Douglas G. Wilson douglas at NB.NET
Sat Jan 20 14:28:01 UTC 2001


US Patent # 732,279 (1903) (H. L. Davis: "Electrically-controlled
Perforating-machine") deals with the punching of paper for use in automatic
musical instruments -- like player-piano rolls, I guess. In the
specifications, I find

<<a die-plate ..., in which is formed a series of holes or perforations
..., enlarged or reamed out from their bottoms ... to permit the easy
discharge of the punchings or "wads" punched from the music sheet.>>

Clearly the word "wads" is used here exactly as the word "chads" is
employed in a number of much later patents and other documents.

The OED shows under "wad" a definition including "a disk of felt or
cardboard", with a citation from 1881 reading "Wads are punched out of
sheets of various materials ...." This is in reference to wadding for firearms.

How could "wad" = "punched-out flat fragment" be related to "chad" =
"punched-out flat fragment"?

One possibility is that "wad" was conflated with "chaff" (I don't find this
entirely natural/convincing but I await further evidence).
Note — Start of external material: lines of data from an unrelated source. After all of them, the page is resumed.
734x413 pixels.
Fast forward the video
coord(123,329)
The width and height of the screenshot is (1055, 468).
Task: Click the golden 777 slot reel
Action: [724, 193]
Early paper
punches produced troublesome waste which included chad(s) (i.e., disks or
chips) and also finer material (fibers, "paper dust"), and the composite
residue may have needed a name -- perhaps "chad(s)" = "chaff and wads", the
union of the countable and uncountable elements perhaps leading to the
countable/uncountable ambiguity of "chad(s)"?

Then again, perhaps it's just a coincidence ....

Note that from its earliest citations (so far), "chad" has referred to a
punched-out fragment AS RESIDUE -- like "chaff" -- and not to the
punched-out disk simply as a disk. The tape in which the disks are not
fully detached is referred to as "chadless" -- i.e., without residue/debris
-- rather than as "retained-chad", "attached-chad", etc. Although the disk
(later called a "hanging chad") of course was present in early "chadless"
tapes (and in fact caused problems in rolling and storing these tapes!), it
didn't qualify as "chad"! The 1944 citation can be read this way: the chad
is said to be ELIMINATED, not simply retained on the tape.